評価は、WSL バージョン2.1.5.0(Linuxカーネル バージョン5.15.146.1-2)、をWindows 11 Ver.23H2(OSビルド10.0.22631.3737)の上で行った。docker desktopのバージョンは4.30.0(149282)、dockerエンジンのバージョンは、26.1.1である。
ここでは、話を単純にするため、WSLのファイアウォール機能は無効にしてある(詳細は前掲の前回記事を参照のこと)。
WSLのネットワークには、networkingモードがあり、NATモードとMirroredモードを切り替えることができる。両者の違いを簡単にまとめた表(表01)を再掲しておく。
Dockerには、コンテナのネットワーク接続は「コンテナ用ネットワーク(bridge)」、「ホストネットワーク(host)」および、「ネットワークなし(none)」の3つがある。これらはdocker runコマンドの起動オプション(--net)で指定できる。また、デフォルトでは、コンテナを管理するdockerデーモン(dockerd)は、IPv4でのみ動作し、IPv6を使うには、別途Dockerエンジンの設定が必要になる。
結論からいうとDockerエンジンの場合、NATモードでWin32側からのアクセスを可能にするには、Win32側のIPアドレスを使う。あるいは、localhostForwardingを有効にする。これにより、WSL側へのlocalhostおよび127.0.0.1でのアクセスが可能になる。可搬性があることがコンテナの特徴であり、そのためのスクリプトなども可搬性があることが望ましい。この点から言えば、Win32側でスクリプトやURLショートカットなどを使う場合には、localhostForwardingを使う。これで、コンテナで動作するネットワークサービスにlocalhostでアクセスが可能になり、スクリプトやURLショートカットにも可搬性ができる。

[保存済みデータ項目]

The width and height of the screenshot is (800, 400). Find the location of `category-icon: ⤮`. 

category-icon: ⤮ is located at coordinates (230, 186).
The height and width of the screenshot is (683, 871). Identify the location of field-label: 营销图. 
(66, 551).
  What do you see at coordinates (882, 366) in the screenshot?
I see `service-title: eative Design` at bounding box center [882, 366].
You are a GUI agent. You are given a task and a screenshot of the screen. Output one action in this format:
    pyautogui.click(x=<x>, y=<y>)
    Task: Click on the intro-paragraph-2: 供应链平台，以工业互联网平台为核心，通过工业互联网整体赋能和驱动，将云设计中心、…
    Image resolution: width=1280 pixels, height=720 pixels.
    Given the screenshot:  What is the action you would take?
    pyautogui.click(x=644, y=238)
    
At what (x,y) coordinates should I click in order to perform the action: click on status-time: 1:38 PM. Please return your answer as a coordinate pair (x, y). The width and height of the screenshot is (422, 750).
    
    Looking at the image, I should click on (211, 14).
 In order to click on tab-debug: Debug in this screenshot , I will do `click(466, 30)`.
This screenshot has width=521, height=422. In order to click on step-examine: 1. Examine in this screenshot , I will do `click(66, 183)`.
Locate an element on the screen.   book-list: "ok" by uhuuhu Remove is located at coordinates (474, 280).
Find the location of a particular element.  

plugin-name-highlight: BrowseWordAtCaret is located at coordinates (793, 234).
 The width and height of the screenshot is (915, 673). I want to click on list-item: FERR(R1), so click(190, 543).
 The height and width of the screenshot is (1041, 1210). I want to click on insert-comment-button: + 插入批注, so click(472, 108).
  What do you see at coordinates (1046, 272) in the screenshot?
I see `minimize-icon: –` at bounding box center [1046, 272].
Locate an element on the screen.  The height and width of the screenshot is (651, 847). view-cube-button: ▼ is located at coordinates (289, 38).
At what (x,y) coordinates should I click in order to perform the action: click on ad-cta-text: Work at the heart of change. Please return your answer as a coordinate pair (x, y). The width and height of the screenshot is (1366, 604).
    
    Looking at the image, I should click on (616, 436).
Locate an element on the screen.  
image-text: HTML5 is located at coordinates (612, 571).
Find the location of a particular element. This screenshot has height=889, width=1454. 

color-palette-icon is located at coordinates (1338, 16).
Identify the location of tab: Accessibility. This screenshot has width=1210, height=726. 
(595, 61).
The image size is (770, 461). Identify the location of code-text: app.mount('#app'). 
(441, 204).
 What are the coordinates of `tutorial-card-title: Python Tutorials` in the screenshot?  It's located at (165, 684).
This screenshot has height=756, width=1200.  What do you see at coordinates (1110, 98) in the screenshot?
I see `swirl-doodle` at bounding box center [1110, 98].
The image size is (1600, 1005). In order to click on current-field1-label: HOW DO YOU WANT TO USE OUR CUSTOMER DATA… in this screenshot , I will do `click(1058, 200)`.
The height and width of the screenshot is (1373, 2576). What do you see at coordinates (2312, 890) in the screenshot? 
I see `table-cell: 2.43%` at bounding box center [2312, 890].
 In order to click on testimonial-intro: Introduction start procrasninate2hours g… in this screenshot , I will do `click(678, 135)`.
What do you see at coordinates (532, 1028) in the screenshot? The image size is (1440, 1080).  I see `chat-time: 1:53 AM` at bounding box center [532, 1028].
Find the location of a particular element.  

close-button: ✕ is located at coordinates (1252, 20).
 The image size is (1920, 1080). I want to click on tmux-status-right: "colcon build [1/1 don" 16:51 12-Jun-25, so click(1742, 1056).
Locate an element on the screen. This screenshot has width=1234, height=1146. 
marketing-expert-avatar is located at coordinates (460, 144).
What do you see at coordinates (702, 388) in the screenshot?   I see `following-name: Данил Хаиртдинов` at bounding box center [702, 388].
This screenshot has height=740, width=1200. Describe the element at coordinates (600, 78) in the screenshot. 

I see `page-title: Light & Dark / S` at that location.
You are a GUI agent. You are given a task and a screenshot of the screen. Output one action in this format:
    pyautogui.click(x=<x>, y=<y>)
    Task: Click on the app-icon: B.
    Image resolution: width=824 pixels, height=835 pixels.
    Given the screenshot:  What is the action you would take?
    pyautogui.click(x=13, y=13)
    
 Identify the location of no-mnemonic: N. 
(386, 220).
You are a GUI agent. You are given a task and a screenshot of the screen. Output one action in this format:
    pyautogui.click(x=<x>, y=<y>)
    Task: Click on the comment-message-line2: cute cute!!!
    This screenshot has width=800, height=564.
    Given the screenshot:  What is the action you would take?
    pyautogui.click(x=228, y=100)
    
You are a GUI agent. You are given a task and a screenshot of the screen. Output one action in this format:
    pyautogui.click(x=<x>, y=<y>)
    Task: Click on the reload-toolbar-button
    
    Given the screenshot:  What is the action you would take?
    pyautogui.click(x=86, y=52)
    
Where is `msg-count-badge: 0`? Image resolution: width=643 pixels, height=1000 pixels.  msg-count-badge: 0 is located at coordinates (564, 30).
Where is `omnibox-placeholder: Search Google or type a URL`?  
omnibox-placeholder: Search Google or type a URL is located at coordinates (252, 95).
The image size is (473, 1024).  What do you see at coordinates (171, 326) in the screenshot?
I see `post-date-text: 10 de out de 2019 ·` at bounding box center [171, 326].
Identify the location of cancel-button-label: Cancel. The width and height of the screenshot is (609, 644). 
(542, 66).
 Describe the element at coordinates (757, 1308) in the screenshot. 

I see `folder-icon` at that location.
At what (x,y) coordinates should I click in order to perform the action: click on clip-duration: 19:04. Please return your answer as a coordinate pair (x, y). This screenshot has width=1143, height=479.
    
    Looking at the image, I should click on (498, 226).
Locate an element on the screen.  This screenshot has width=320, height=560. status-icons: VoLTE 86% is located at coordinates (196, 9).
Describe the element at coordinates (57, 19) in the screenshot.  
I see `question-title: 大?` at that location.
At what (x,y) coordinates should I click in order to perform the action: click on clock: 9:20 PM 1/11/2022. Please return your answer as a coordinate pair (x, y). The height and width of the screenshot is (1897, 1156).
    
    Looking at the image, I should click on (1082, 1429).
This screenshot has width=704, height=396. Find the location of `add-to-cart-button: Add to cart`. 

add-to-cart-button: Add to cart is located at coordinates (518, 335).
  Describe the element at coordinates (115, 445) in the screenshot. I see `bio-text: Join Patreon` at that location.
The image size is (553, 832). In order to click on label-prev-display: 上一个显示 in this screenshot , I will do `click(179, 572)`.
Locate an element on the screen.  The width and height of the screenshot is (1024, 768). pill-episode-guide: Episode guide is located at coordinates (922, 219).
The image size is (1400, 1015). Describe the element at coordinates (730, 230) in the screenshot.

● **作業項目 A**:
次の(i)〜(iii)がWSLとDockerのネットワークに関する本文の内容と合致するかを判定してください。それぞれ「はい」か「いいえ」で答え、判断の根拠となる本文の語句をそのまま引用してください。
(i) 評価はWindows 10上で行われた。
(ii) Dockerのコンテナのネットワーク接続は、docker runコマンドのオプションで指定できる。
(iii) dockerdはデフォルトでIPv6でも動作する。
● **作業項目 B**: WSLとDockerのネットワークに関する本文によれば、WSLのnetworkingモードで切り替えられる2つのモードは何ですか。
● **作業項目 C**: WSLとDockerのネットワークに関する本文を、最後の文の後から書き継いでください。

● **解答欄 A**:
(i) いいえ。「Windows 11 Ver.23H2(OSビルド10.0.22631.3737)の上で行った」
(ii) はい。「これらはdocker runコマンドの起動オプション(--net)で指定できる」
(iii) いいえ。「デフォルトでは、コンテナを管理するdockerデーモン(dockerd)は、IPv4でのみ動作し」

● **解答欄 B**: NATモードとMirroredモードです。

● **解答欄 C**:
LAN側からのアクセスを行わせたい場合、WSLのネットワークモードをMirroredにする必要がある。WSLがMirroredネットワークの場合、Win32側からコンテナにアクセスする場合、コンテナをホストネットワーク(host)で起動する。
NATモードの場合
WSLでDockerエンジンを使うのは、例えていえば、仮想マシンの中で動作しているLinuxでDockerを使うのと似ている。つまり、コンテナのホストは物理マシンではなく、直接ネットワークに接続しているわけでもない。このため、一般的な物理マシン上で動作しているLinuxでDockerを使うのとは環境が少し異なることに注意する必要がある。
それでは、NATモードの場合を具体的に見ていくことにしよう。(表02)は、NATモード時に、Dockerエンジンのコンテナで動作しているサービス(ここでは前回同様nginxを使った)のネットワーク接続を調べたものだ。ここでは、Win32側、同一マシン上のWSLディストリビューション側、LAN側からアクセスを試みた。ホストアドレスとしてlocalhost、127.0.0.1、Win32側IPv4アドレス、WSL側IPv4アドレスを試した。
NATモードの場合、WSLとWin32側は異なるIPアドレスを持ち、かつ、WSL側ではIPv6を利用できないため、URL指定ではIPv6アドレスを使うものは含めていない。
前述のように.wslconfigでlocalhostForwardingを有効にする。具体的には、ユーザーのホームディレクトリ(C:\User\<ユーザー名>)にある.wslconfigの[WSL2]セクションに以下の記述を入れる。
[wsl2]
localhostForwarding=true
この.wslconfigファイルに関しては、過去記事「Windows Subsystem for Linuxガイド 第3回 WSL2動作設定編」を参照されたい。
このlocalhostForwardingは、WSLディストリビューション側でListenしているTCPサービスに関しては、Win32側でlocalhostまたは127.0.0.1でのアクセスを可能にするもの。コンテナであるかどうかには直接関係ない。通常、これを有効にしておいても、特に問題になることはない。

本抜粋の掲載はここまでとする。